La presenza di minori o persone vulnerabili non può bloccare lo sfratto in caso di occupazione abusiva di un immobile. A stabilirlo è la Corte di Cassazione, che ha accolto il ricorso di una donna di Firenze, proprietaria di un capannone occupato per oltre cinque anni. Il pronunciamento segna un punto fermo nel dibattito tra diritto alla proprietà e tutela dei soggetti fragili, e rischia di avere un impatto importante su casi analoghi in tutta Italia.

Tutto inizia nel novembre 2013, quando un gruppo di circa trenta persone occupa abusivamente un capannone industriale di 700 metri quadrati a Firenze. Tra gli occupanti vi erano minori e persone con disabilità. La Corte d’Appello di Firenze aveva ordinato lo sfratto con esecuzione prevista per marzo 2015, ma l’operazione è stata rinviata più volte proprio a causa della presenza di soggetti vulnerabili e delle difficoltà del Comune nel reperire soluzioni abitative alternative.
Solo nell’aprile 2018, grazie all'intervento dell’amministrazione comunale, l’immobile è stato liberato. Ma il ritardo di oltre tre anni ha provocato gravi danni economici alla proprietaria, che ha così avviato un procedimento legale contro le amministrazioni competenti.

Nel confermare la sentenza della Corte d'Appello, la Cassazione ha affermato che, sebbene la tutela di minori e persone disabili sia un obiettivo di primaria importanza, non può giustificare l’inerzia nell’esecuzione dei provvedimenti giudiziari.
“Va riaffermata la legalità violata”, scrivono i giudici, sottolineando come la presenza di soggetti fragili debba essere bilanciata con il diritto del proprietario al pieno godimento dei propri beni.
Secondo la Suprema Corte, il dovere di gestione delle emergenze abitative spetta allo Stato e non ai singoli cittadini. La proprietaria, che ha già versato le imposte e i tributi legati all'immobile, non può farsi carico dei costi sociali derivanti da un’occupazione abusiva.
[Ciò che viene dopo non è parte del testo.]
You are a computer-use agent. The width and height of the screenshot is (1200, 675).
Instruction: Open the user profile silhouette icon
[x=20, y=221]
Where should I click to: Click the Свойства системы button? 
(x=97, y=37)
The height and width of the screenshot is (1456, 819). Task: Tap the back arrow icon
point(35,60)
Il Tribunale di Firenze, nel valutare il danno economico subito dalla donna, aveva inizialmente stabilito un risarcimento di 238mila euro, poi ridotto a 183mila. L’importo sarà corrisposto dai ministeri competenti, tra cui Interno, Giustizia e Infrastrutture, per non aver assicurato in tempi ragionevoli l’esecuzione dello sfratto già autorizzato dal giudice.
Il caso fiorentino potrebbe rappresentare un precedente rilevante. Da anni, in diverse città italiane, i provvedimenti di sgombero vengono ritardati o sospesi per evitare crisi umanitarie improvvise, lasciando però i proprietari senza tutela legale né compensazione immediata.